Usage of typename in typedef versus inheritance

Question

Just wondering about C++ typename, used to tell the parser that some symbols are types. Why must we use it after typedef and not for inheritance?

Example: imagine you have this

struct C { /* a class */ }; 
template<class T> struct S {
   typedef C type; // S<T>::type is a type
};

What's bothering me is this:

template<class T> struct Typedef {
   typedef typename S<T>::type MyType; // needs typename
};
template<class T> struct Inheritance
   :  S<T>::type                       // doesn't need typename
{ };

In both cases the parser should expect a type, so it could parse S<T>::type as one. Why does it only do so for inheritance, and not for typedefs? The pattern seems the same to me:

typedef $type$ $new_symbol$;
class $new_symbol$ : $type$ { $definition$ };

Or is there a usage of typedef I'm not aware of, which make this ambiguous?
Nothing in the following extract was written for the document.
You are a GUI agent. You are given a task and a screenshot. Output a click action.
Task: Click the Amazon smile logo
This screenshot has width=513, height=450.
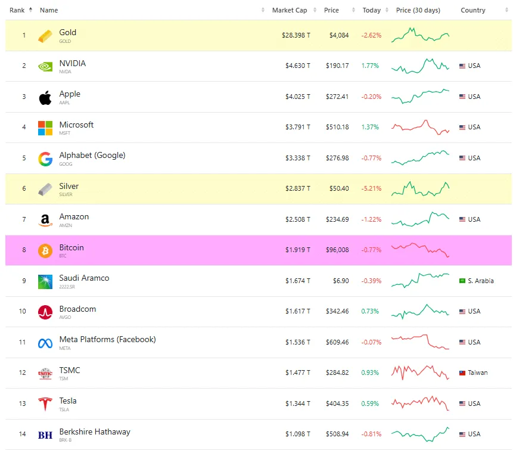pyautogui.click(x=46, y=219)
PS: I'm pretty sure this has already been asked, but I can't find it (there's a lot of noise related to the typename keyword). This question is only about the syntax, not whether it's better to use inheritance or typedefs. I appologize in advance if there's a duplicate.

Answer 1

The reason is that the typedef syntax is more variable than the inheritance syntax. Normally you would write typedef first, and the type name second. But the order is actually unimportant. To wit, the following is a valid typedef:

int typedef integer_type;

Now consider what happens if we use a dependent name:

S<T>::type typedef integer_type;

Without doing some non-trivial lookahead, the parser cannot know that S<T>::type refers to a type name here (because it hasn’t yet seen the typedef), so by the disambiguation rules it infers a value. For consistency in the grammar, there is no special case for prefixed typedef (which, you are right, is unambiguous). There could be a special case, but there simply isn’t.